Most parents and teachers, as well as the high school students themselves would say adolescent drama doesn’t need rehearsals, a stage and certainly not more of an audience. Yet in small towns to large cities, from rural to urban, in gyms and cafeterias, theaters and auditoriums, high school drama flourishes everywhere.
The scripts are carefully reviewed and chosen, the directors hired, auditions filled to overflowing with sweaty hands, racing hearts, shaky voices, missed high notes and flubbed dance steps. There are plenty of false tears falling in addition to a few real ones.
What role goes best with which actor? Who has the best work ethic, the fewest tardies? Will the onstage lovers get over their disagreements offstage? The casting decisions aren’t just affecting a few weeks in a teenage life, but are crucial to the creation of a drama team that will live in memories life long.
The cast list is posted; tears flow again in joy and despair. Some are cut altogether; others are grateful to simply stand on stage as part of the background. The leads panic as they read the entire script and realize how many lines must be memorized in three weeks.
The rehearsals begin and the pruning of young actors starts:
"Do this, don’t do that, stand here, move there. Listen! Quiet! Louder! Pay attention! Turn this way! Smile when you say that line."
No coach ever controlled an athlete's every move and breath so completely as a drama director.
The weeks go by as awkward adolescents transform into gentlemen and ladies, royalty and ruffians, peasants and prostitutes, priests and policemen, each becoming something completely other than who they were when they woke that morning.
The backstage dressing room plywood walls conceal the gradual metamorphosis from teenager to dowager or glamour queen. Guys and girls stand side by side at wall length mirrors comparing brands of foundation, rouge and mascara.
The stage crew members move about purposefully, dressed all in black, phantoms moving silently amid the sets and props, creating new scenes in shadow darkness. The tech crew geeks expertly work the sound and light boards, always experimenting, choreographing each nuanced shadow or light beam, playing with sound effects.
Dress rehearsals reveal the gaps and the gaffes, as practice not possible in real life is crucial to success on stage.
Prior to each show opening, the cast and crew hold hands to pray together, singing “Blest Be The Tie”~ bonded together in common purpose before the stage drama begins.
The curtain rises, the actors go through each step, each line, each practiced note, as the audience responds. They emerge post-scene backstage smiling and high-fiving, energized by each round of applause, the laughter and shouts of appreciation.

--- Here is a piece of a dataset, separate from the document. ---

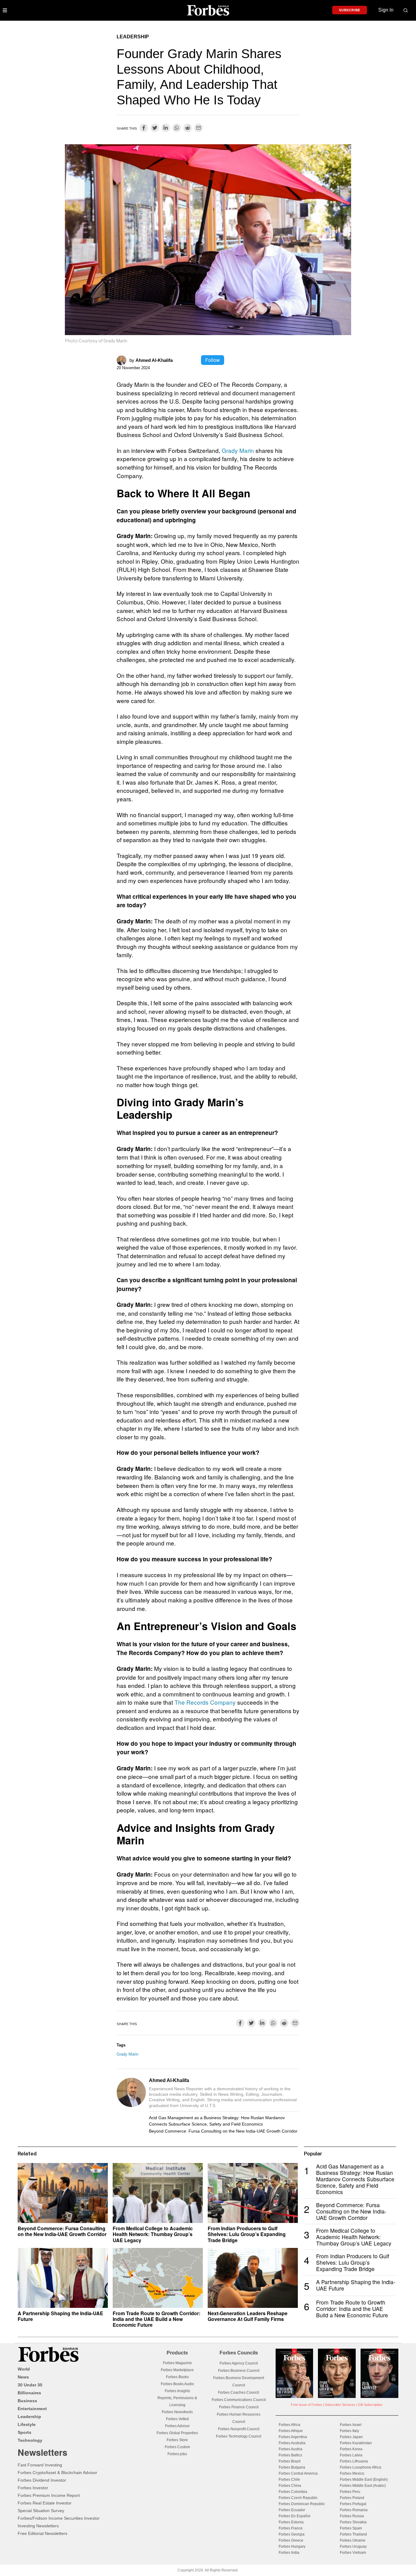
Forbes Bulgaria (292, 2467)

Even the occasional muffed line or missed cue is handled with increasing confidence and the ability to bluff when necessary.
The story unfolds, neatly contained within two hours, the curtain falls, the ovations begin, then out to a noisy lobby reception of bouquets and hugs, and then finally the make up and costumes come off.
The students emerge back into the real world, once again themselves, without glitz or glitter but perhaps a hint of residual eyeliner. Their homework and laundry are still waiting to be done. Real life resumes its forward motion somewhat less dramatically than before.
On stage under the lights, students discover the curious experience of temporarily becoming a character of scripted lines and finite existence. The lasting miracle is what the rapt audience witnesses: watching a child grow up, dramatically, overnight—all for the price of one ticket.